Task objective :: The answer must consist solely of the line that contains "Task: Click the US flag icon in Saver plan" and all subsequent lines of the data, each reproduced exactly.

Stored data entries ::
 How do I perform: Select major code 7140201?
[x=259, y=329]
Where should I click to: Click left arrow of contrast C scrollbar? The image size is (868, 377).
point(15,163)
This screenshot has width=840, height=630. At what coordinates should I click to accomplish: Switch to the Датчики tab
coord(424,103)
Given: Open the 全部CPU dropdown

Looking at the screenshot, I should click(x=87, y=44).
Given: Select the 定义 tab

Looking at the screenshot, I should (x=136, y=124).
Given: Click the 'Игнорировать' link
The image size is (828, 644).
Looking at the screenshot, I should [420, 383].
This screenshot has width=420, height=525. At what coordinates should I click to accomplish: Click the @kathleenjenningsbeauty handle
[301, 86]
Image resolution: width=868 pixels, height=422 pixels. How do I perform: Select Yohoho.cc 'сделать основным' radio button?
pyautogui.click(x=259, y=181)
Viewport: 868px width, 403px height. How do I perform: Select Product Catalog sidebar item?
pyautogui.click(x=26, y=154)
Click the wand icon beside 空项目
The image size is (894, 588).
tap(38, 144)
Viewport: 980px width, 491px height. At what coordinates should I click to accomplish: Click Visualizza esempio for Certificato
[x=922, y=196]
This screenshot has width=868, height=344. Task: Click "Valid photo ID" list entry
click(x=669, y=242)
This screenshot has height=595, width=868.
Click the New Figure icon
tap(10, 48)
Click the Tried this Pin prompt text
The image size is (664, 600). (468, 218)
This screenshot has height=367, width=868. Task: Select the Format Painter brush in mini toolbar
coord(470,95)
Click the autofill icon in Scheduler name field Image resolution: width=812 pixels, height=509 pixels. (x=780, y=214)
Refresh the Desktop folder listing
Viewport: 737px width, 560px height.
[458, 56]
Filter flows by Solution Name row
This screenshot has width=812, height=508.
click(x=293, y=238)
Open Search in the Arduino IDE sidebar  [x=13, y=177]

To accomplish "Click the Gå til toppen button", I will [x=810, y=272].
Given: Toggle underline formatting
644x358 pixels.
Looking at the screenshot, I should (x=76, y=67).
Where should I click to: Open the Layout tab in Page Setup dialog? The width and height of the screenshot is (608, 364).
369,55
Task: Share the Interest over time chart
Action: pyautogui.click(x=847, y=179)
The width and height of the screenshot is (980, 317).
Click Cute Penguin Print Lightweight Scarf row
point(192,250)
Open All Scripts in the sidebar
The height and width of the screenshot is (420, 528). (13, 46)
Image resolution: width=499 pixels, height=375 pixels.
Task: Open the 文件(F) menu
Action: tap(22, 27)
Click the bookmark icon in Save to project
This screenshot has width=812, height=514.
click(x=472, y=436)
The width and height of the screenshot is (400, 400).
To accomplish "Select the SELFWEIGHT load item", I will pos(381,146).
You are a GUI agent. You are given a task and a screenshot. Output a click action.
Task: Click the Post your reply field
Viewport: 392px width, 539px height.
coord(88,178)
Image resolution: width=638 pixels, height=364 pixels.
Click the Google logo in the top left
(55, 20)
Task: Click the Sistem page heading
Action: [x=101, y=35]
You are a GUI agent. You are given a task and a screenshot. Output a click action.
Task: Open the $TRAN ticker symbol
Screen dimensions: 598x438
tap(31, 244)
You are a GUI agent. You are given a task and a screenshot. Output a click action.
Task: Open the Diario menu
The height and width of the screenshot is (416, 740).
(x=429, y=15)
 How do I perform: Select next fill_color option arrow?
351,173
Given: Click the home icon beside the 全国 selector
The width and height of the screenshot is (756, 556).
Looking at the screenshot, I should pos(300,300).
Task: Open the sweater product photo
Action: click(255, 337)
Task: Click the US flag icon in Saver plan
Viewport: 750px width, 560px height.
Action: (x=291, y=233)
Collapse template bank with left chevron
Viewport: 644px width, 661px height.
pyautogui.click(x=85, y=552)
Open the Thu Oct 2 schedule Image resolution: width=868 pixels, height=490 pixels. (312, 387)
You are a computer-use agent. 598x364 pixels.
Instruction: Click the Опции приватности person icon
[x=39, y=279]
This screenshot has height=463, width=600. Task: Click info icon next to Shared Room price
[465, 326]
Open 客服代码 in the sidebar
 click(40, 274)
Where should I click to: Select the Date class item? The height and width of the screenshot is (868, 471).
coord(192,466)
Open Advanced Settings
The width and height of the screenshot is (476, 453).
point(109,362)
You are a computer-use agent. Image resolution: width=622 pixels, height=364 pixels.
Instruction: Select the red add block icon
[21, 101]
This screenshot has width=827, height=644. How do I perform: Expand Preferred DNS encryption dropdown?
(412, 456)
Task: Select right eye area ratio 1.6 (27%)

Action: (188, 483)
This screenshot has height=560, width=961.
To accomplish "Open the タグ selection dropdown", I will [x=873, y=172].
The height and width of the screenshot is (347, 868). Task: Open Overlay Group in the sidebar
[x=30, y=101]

Your solution ::
Task: Click the US flag icon in Saver plan
Viewport: 750px width, 560px height.
Action: (x=291, y=233)
Collapse template bank with left chevron
Viewport: 644px width, 661px height.
pyautogui.click(x=85, y=552)
Open the Thu Oct 2 schedule Image resolution: width=868 pixels, height=490 pixels. (312, 387)
You are a computer-use agent. 598x364 pixels.
Instruction: Click the Опции приватности person icon
[x=39, y=279]
This screenshot has height=463, width=600. Task: Click info icon next to Shared Room price
[465, 326]
Open 客服代码 in the sidebar
 click(40, 274)
Where should I click to: Select the Date class item? The height and width of the screenshot is (868, 471).
coord(192,466)
Open Advanced Settings
The width and height of the screenshot is (476, 453).
point(109,362)
You are a computer-use agent. Image resolution: width=622 pixels, height=364 pixels.
Instruction: Select the red add block icon
[21, 101]
This screenshot has width=827, height=644. How do I perform: Expand Preferred DNS encryption dropdown?
(412, 456)
Task: Select right eye area ratio 1.6 (27%)

Action: (188, 483)
This screenshot has height=560, width=961.
To accomplish "Open the タグ selection dropdown", I will [x=873, y=172].
The height and width of the screenshot is (347, 868). Task: Open Overlay Group in the sidebar
[x=30, y=101]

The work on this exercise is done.